The Corporate Security Division constitutes the central execution hub, being responsible for defining standards, risk management (including cybersecurity), asset protection, business continuity, regulatory compliance, and liaison with authorities, while also performing second-line-of-defense functions.

This model is completed by the involvement of all business units and employees, who apply security measures in their daily activities, ensuring a transversal and organization-wide aligned approach.

About AENOR

AENOR contributes to the transformation of society by building trust between organizations and individuals through conformity assessment services (certification, inspection and testing), training and information, as well as business transformation consulting developed by AENOR Conocimiento. It is Spain’s leading trust-building organization, and more than 98,000 workplaces worldwide hold AENOR certificates in fields such as quality management, artificial intelligence, cybersecurity, and ESG-related areas, including criminal compliance, corporate governance, equality, environmental management, and sustainable construction.

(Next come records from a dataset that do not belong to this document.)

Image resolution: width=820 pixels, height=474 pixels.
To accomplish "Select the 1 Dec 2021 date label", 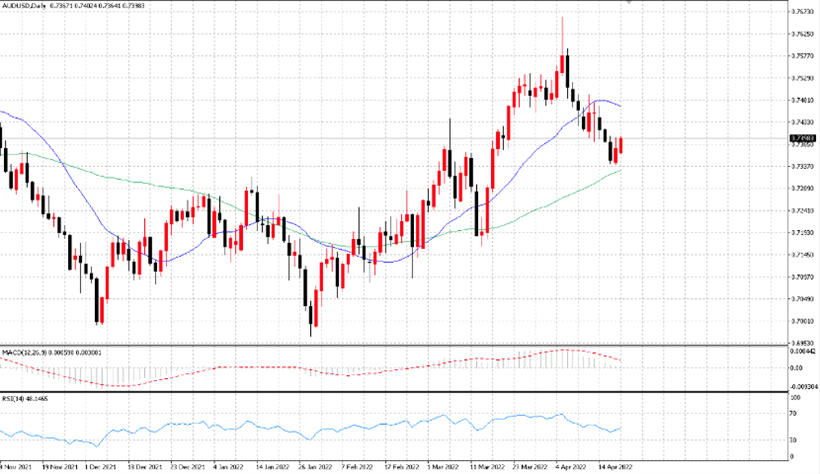I will [100, 467].
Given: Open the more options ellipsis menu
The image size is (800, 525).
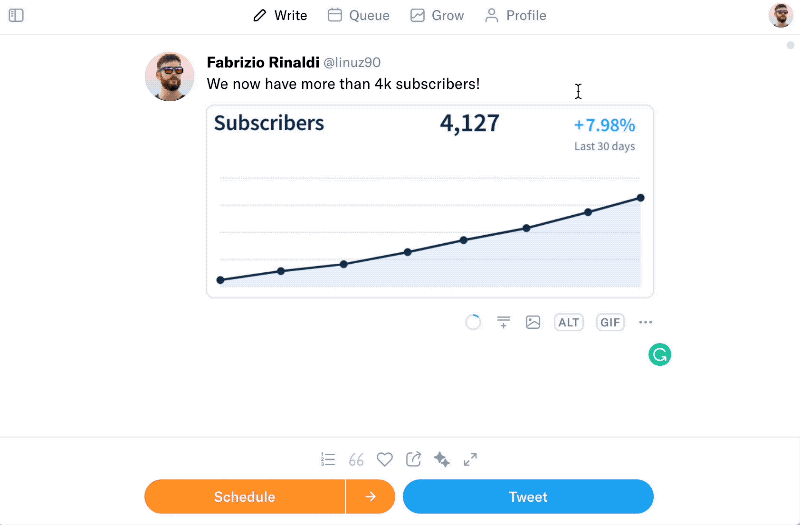Looking at the screenshot, I should point(646,322).
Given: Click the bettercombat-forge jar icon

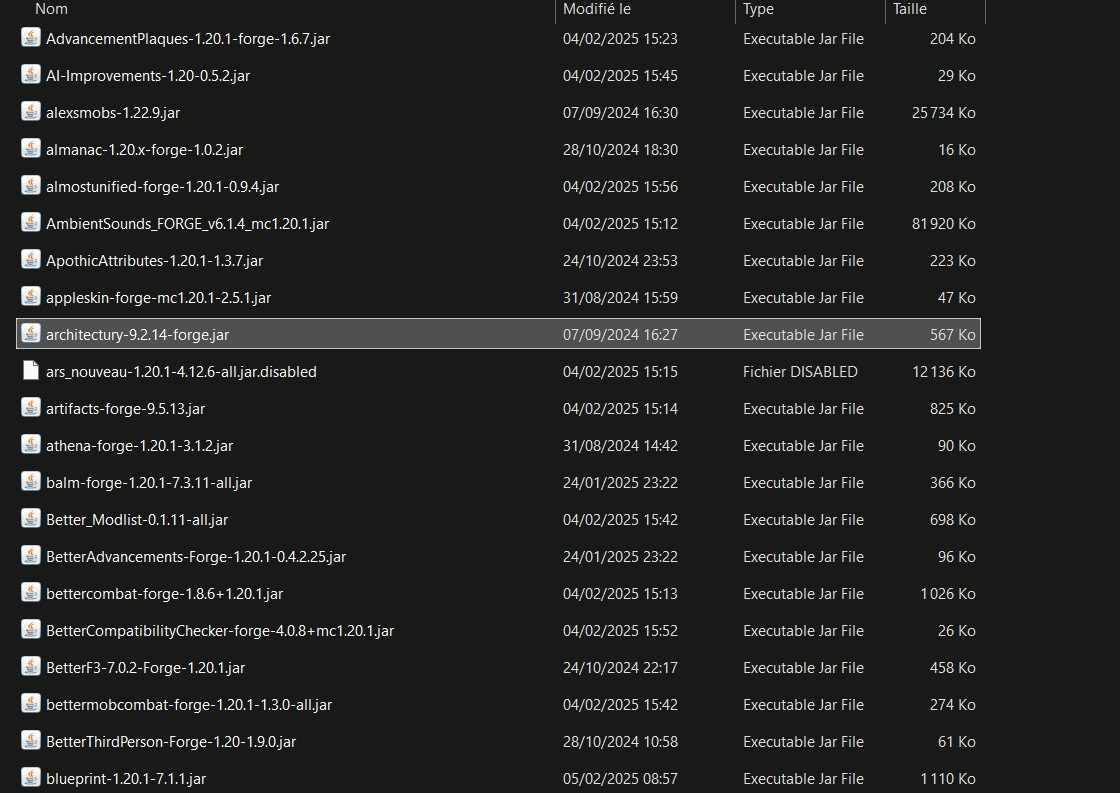Looking at the screenshot, I should tap(31, 592).
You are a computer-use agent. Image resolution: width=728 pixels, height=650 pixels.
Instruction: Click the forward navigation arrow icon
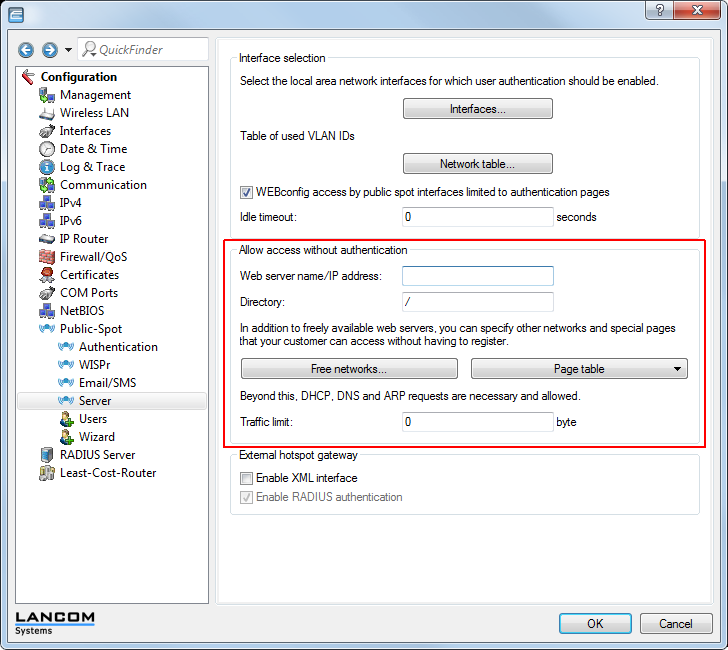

AENOR’s key competitive advantages include the highest brand recognition among companies and consumers; having its own staff, which allows it to manage accumulated knowledge for the benefit of its clients; innovating in addressing new competitiveness gaps thanks to its proximity to sources of knowledge; and its geographical and sectoral reach.

AENOR is a global organization operating in 87 countries. In Spain, it has offices in all Autonomous Communities with its own auditors, and it has a permanent presence in 13 other countries, mainly in Latin America and Europe.